Exercise directions: Return every line of the entries that includes the word "Tous".
BEGIN Available data
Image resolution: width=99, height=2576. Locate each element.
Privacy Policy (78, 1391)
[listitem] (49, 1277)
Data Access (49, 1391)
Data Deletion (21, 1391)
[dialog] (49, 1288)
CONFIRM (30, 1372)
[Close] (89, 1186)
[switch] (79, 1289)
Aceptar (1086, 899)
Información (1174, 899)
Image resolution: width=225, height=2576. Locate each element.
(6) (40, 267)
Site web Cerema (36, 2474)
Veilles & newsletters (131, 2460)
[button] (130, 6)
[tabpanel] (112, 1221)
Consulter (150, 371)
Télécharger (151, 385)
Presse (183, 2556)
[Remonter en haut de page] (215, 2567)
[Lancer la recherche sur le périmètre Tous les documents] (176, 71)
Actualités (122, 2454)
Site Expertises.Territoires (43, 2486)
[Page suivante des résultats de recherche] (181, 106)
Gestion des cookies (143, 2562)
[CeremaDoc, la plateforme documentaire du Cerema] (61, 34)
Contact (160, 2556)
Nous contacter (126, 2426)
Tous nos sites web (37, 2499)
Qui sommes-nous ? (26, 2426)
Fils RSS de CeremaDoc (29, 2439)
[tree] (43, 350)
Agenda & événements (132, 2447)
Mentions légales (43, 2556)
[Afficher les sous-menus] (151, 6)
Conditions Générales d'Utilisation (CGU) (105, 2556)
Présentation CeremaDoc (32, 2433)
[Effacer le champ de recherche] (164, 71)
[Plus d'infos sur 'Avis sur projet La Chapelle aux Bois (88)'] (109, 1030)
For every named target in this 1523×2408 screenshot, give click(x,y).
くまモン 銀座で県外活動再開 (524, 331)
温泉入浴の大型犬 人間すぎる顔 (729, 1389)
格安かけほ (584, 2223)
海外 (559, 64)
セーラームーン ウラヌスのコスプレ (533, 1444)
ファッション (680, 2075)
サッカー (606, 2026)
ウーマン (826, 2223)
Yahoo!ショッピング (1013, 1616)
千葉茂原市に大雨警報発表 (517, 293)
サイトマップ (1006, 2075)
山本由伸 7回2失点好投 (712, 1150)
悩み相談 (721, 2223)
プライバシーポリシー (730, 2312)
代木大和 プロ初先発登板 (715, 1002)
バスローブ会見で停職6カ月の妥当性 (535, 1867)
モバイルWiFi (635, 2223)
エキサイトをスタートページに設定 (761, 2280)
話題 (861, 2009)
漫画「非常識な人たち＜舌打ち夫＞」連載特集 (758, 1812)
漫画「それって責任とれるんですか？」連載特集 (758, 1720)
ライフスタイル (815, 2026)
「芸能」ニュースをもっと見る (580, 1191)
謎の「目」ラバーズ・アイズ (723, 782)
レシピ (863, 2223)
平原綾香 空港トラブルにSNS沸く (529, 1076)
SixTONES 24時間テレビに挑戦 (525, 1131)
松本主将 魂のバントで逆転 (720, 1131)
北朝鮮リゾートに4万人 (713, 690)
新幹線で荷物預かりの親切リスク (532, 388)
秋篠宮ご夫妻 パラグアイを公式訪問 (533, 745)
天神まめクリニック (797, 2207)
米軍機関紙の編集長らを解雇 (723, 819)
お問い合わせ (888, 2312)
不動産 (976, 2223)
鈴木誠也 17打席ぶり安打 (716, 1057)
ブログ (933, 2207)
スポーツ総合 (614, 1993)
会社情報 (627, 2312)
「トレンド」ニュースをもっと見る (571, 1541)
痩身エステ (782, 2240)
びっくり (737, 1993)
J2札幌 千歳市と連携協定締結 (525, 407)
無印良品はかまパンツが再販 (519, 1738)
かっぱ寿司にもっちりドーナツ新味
END Available data
Result for this exercise:
[Lancer la recherche sur le périmètre Tous les documents] (176, 71)
Tous nos sites web (37, 2499)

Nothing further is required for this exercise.